§ GIVEN TASK:
Reproduce verbatim the stretch of the records from the line containing "Viewport: 1280px width, 800px" through the line containing "coord(31,27)", both lines included.

§ LISTED ENTRIES:
»»

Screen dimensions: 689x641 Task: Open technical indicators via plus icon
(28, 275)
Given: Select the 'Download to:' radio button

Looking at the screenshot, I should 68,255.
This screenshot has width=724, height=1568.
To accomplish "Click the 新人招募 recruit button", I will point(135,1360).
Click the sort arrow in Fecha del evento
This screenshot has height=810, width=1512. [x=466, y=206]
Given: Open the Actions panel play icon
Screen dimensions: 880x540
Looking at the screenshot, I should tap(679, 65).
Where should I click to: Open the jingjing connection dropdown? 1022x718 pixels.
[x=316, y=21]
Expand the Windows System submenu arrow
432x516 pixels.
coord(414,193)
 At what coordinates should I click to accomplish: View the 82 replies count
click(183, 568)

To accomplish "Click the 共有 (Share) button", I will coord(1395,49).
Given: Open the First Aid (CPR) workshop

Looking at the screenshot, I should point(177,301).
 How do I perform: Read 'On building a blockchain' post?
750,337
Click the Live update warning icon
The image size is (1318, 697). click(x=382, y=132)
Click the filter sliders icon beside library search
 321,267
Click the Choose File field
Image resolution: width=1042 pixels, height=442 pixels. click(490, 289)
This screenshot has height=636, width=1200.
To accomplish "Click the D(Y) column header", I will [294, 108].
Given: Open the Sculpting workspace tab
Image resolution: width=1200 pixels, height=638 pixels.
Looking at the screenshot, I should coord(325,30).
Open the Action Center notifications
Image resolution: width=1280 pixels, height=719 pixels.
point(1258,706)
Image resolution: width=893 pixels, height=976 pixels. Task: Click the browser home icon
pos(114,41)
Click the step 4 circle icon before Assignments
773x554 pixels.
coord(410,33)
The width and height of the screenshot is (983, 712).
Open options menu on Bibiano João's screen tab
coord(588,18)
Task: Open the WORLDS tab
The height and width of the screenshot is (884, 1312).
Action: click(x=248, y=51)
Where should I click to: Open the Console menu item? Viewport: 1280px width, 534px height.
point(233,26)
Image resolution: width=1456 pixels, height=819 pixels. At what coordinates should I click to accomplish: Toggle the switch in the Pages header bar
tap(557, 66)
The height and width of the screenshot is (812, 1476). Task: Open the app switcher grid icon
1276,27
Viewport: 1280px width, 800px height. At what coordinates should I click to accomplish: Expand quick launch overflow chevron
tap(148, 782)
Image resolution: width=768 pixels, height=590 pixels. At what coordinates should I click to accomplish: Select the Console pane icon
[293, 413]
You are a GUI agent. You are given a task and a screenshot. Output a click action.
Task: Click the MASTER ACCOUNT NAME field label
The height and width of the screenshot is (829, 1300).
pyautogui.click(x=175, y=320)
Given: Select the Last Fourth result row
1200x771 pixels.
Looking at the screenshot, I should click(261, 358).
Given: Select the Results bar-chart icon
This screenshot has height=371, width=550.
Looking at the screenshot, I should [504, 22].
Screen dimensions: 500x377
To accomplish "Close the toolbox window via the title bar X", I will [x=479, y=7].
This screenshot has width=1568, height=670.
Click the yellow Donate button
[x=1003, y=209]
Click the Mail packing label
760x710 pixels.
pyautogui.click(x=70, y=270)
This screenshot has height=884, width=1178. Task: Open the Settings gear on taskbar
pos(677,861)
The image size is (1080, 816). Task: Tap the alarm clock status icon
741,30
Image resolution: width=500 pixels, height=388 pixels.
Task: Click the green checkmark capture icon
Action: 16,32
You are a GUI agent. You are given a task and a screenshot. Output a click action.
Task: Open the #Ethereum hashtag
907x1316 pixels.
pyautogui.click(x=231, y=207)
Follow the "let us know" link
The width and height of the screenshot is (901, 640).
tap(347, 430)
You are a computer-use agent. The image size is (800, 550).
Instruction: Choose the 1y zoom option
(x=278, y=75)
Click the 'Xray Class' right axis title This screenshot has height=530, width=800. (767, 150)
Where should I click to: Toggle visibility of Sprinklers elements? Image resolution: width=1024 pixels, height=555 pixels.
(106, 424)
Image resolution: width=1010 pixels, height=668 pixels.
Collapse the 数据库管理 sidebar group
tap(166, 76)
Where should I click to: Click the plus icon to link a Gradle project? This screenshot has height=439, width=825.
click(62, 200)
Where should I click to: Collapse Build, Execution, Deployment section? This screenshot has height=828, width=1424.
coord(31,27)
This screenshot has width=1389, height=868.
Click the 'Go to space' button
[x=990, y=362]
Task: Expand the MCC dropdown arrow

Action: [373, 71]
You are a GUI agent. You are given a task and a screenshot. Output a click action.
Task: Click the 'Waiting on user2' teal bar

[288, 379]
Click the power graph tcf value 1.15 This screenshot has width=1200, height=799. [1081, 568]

««

§ RESULT OF THE TASK:
Viewport: 1280px width, 800px height. At what coordinates should I click to accomplish: Expand quick launch overflow chevron
tap(148, 782)
Image resolution: width=768 pixels, height=590 pixels. At what coordinates should I click to accomplish: Select the Console pane icon
[293, 413]
You are a GUI agent. You are given a task and a screenshot. Output a click action.
Task: Click the MASTER ACCOUNT NAME field label
The height and width of the screenshot is (829, 1300).
pyautogui.click(x=175, y=320)
Given: Select the Last Fourth result row
1200x771 pixels.
Looking at the screenshot, I should click(261, 358).
Given: Select the Results bar-chart icon
This screenshot has height=371, width=550.
Looking at the screenshot, I should [504, 22].
Screen dimensions: 500x377
To accomplish "Close the toolbox window via the title bar X", I will [x=479, y=7].
This screenshot has width=1568, height=670.
Click the yellow Donate button
[x=1003, y=209]
Click the Mail packing label
760x710 pixels.
pyautogui.click(x=70, y=270)
This screenshot has height=884, width=1178. Task: Open the Settings gear on taskbar
pos(677,861)
The image size is (1080, 816). Task: Tap the alarm clock status icon
741,30
Image resolution: width=500 pixels, height=388 pixels.
Task: Click the green checkmark capture icon
Action: 16,32
You are a GUI agent. You are given a task and a screenshot. Output a click action.
Task: Open the #Ethereum hashtag
907x1316 pixels.
pyautogui.click(x=231, y=207)
Follow the "let us know" link
The width and height of the screenshot is (901, 640).
tap(347, 430)
You are a computer-use agent. The image size is (800, 550).
Instruction: Choose the 1y zoom option
(x=278, y=75)
Click the 'Xray Class' right axis title This screenshot has height=530, width=800. (767, 150)
Where should I click to: Toggle visibility of Sprinklers elements? Image resolution: width=1024 pixels, height=555 pixels.
(106, 424)
Image resolution: width=1010 pixels, height=668 pixels.
Collapse the 数据库管理 sidebar group
tap(166, 76)
Where should I click to: Click the plus icon to link a Gradle project? This screenshot has height=439, width=825.
click(62, 200)
Where should I click to: Collapse Build, Execution, Deployment section? This screenshot has height=828, width=1424.
coord(31,27)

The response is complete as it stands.